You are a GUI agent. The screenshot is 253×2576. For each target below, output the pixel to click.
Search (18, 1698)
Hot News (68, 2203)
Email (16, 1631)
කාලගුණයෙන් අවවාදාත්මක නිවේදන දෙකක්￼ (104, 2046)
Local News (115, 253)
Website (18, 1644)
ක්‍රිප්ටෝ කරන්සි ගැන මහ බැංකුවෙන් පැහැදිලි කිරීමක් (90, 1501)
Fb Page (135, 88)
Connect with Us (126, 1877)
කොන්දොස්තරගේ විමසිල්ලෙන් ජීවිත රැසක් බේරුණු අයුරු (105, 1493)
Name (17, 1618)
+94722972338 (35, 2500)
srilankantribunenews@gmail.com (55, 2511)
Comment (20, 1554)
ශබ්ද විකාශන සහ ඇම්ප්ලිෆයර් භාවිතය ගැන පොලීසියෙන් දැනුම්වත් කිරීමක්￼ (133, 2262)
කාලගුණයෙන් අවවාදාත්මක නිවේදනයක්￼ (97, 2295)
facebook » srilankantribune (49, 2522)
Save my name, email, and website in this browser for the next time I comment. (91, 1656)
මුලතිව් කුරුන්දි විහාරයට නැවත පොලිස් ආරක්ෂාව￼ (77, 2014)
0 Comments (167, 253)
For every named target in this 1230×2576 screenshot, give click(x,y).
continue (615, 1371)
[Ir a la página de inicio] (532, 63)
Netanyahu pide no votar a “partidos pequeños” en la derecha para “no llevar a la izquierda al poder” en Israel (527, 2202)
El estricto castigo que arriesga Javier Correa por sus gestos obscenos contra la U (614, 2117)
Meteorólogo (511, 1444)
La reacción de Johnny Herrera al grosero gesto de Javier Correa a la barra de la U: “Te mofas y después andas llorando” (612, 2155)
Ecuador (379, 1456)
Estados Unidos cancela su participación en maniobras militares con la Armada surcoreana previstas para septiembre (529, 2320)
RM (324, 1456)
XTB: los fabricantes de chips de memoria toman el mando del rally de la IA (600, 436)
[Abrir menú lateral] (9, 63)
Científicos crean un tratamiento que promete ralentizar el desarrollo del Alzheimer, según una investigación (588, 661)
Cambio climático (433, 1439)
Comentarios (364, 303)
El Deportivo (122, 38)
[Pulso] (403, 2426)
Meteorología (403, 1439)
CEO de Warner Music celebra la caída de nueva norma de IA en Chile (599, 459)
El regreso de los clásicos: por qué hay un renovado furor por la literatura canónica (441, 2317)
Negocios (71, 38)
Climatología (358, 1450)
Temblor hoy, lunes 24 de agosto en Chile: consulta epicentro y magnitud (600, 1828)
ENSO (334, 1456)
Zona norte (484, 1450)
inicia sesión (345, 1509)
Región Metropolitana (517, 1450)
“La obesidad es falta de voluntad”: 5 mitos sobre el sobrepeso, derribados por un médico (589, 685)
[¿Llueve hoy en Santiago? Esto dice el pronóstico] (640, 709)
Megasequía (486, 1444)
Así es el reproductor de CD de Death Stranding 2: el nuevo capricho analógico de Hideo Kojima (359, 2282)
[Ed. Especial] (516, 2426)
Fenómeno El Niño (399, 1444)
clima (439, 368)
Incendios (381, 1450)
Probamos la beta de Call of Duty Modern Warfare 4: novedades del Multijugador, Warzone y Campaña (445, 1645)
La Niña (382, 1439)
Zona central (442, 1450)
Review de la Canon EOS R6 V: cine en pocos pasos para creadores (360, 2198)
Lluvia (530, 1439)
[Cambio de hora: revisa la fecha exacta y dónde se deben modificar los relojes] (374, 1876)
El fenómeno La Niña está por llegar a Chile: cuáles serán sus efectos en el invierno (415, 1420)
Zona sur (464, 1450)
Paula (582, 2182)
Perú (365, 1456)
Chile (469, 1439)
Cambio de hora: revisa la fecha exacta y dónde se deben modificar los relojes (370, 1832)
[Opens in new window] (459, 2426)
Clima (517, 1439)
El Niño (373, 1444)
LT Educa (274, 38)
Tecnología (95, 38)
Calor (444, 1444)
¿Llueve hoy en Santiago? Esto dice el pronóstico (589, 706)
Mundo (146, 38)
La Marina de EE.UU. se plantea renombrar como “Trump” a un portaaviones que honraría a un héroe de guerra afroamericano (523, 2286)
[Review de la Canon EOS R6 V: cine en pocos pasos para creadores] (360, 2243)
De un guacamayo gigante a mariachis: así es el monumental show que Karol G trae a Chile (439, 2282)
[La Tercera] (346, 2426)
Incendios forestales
※ ※ ※
_Your objective_
All lines above between those holding "La Niña (382, 1439)" and "Tecnología (95, 38)", inclusive, must be set down unchanged, and no other line may be included.

_Response_
La Niña (382, 1439)
Zona central (442, 1450)
Review de la Canon EOS R6 V: cine en pocos pasos para creadores (360, 2198)
Lluvia (530, 1439)
[Cambio de hora: revisa la fecha exacta y dónde se deben modificar los relojes] (374, 1876)
El fenómeno La Niña está por llegar a Chile: cuáles serán sus efectos en el invierno (415, 1420)
Zona sur (464, 1450)
Paula (582, 2182)
Perú (365, 1456)
Chile (469, 1439)
Cambio de hora: revisa la fecha exacta y dónde se deben modificar los relojes (370, 1832)
[Opens in new window] (459, 2426)
Clima (517, 1439)
El Niño (373, 1444)
LT Educa (274, 38)
Tecnología (95, 38)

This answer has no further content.